EXTRACTED TEXT:
--- BEGIN ---
Saket Saurabh is an Indian Computer Scientist who is currently the Professor of Theoretical Computer Science at the Institute of Mathematical Sciences, Chennai (IMSc), India and an adjunct faculty at University of Bergen, Norway. He specializes in parameterized complexity, exact algorithms, graph algorithms and game theory. His fundamental contributions to the area of parameterized complexity include procedures for obtaining algorithmic lower bounds, and meta-theorems on preprocessing. Saket Saurabh was awarded the Shanti Swarup Bhatnagar Prize for Science and Technology in Mathematical Sciences in the year 2021.
--- END ---
EXERCISE OBJECTIVE: According to the text about Saket Saurabh, which prize did he receive in 2021? Rely only on the text about Saket Saurabh for what comes next.

Stored data entries:
--- BEGIN ---
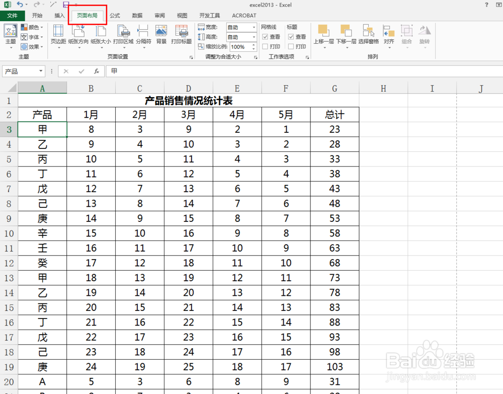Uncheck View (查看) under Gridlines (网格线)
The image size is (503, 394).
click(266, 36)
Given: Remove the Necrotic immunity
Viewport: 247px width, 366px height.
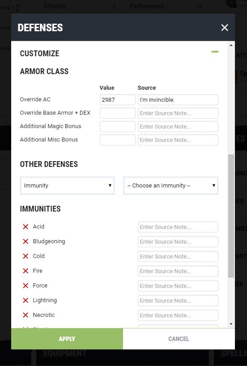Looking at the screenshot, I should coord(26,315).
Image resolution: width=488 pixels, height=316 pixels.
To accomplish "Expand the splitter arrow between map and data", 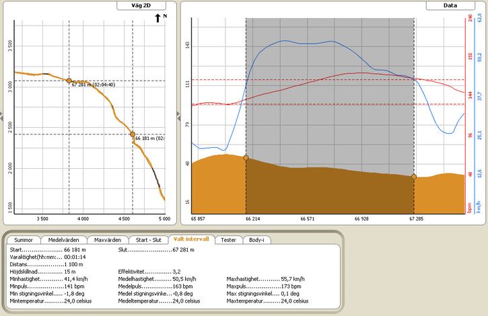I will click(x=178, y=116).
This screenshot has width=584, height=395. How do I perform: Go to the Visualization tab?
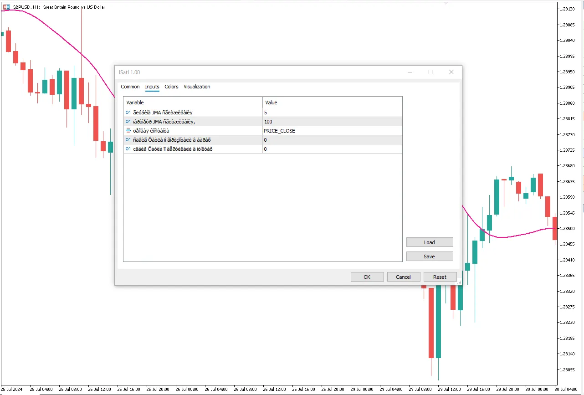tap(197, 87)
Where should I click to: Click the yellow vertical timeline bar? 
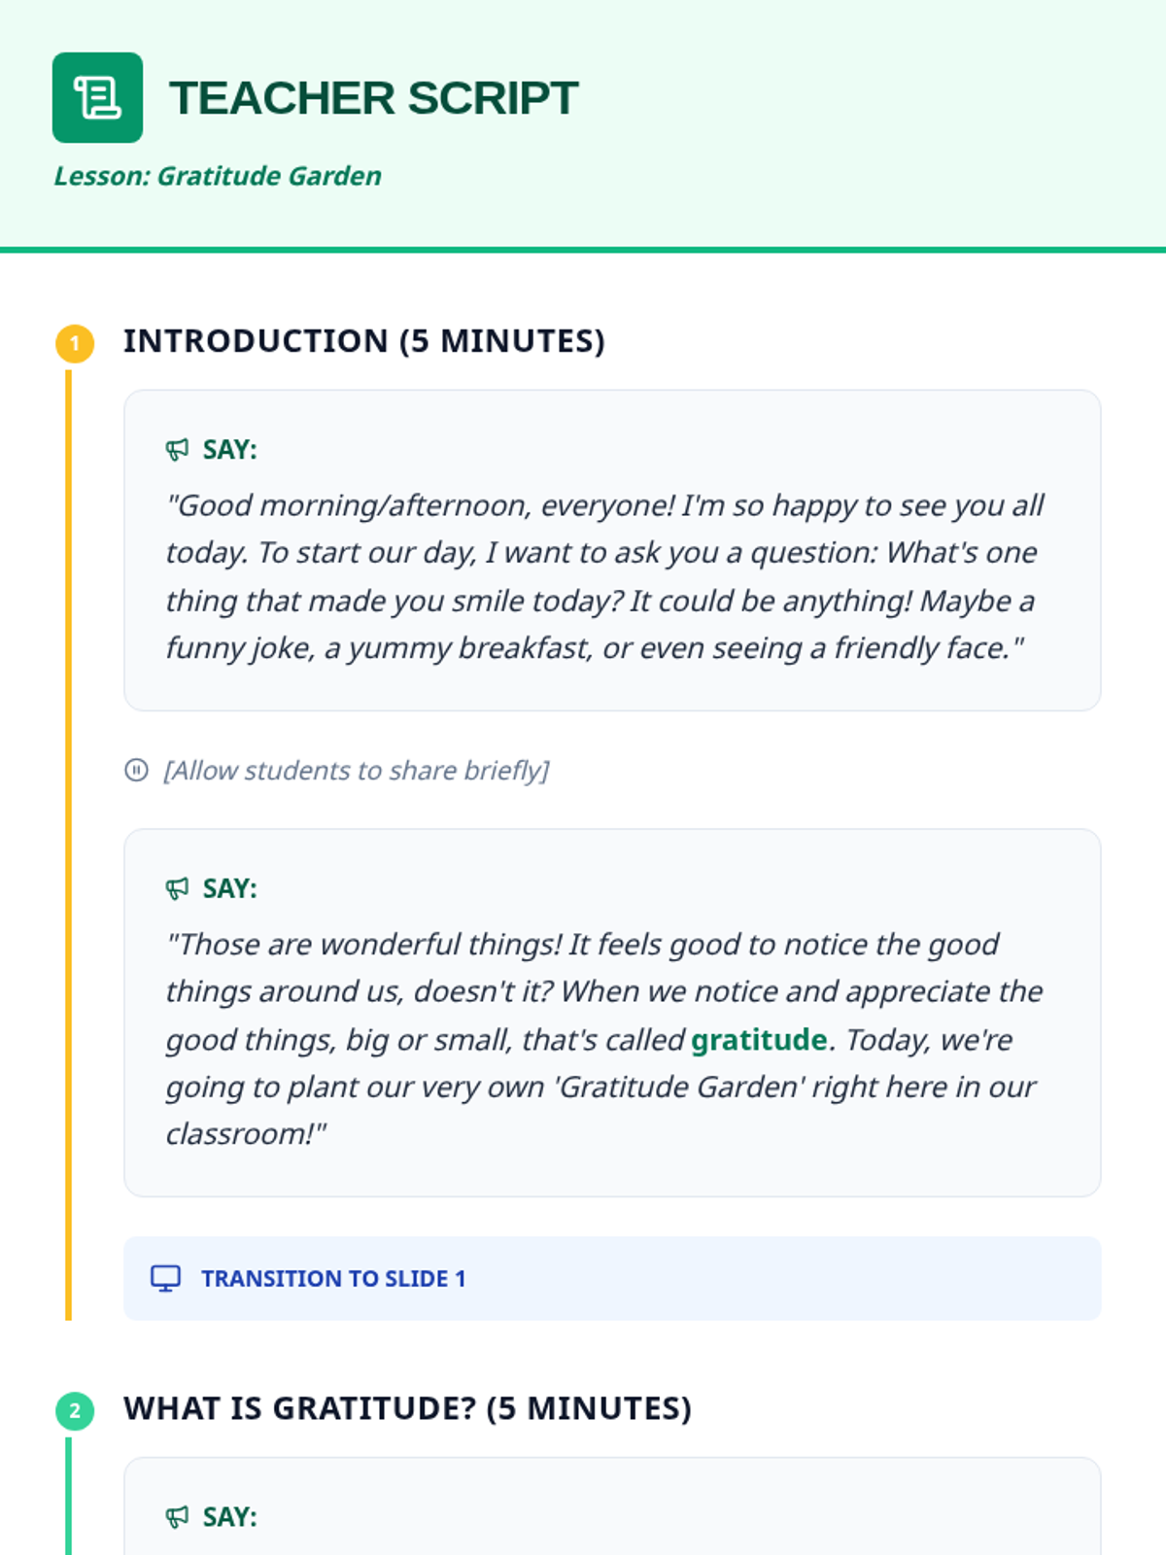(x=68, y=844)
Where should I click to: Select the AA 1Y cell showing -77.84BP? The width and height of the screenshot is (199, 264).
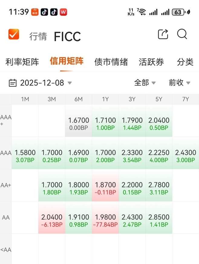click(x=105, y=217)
--- END ---
CORRECT OUTPUT: The Shanti Swarup Bhatnagar Prize for Science and Technology in Mathematical Sciences.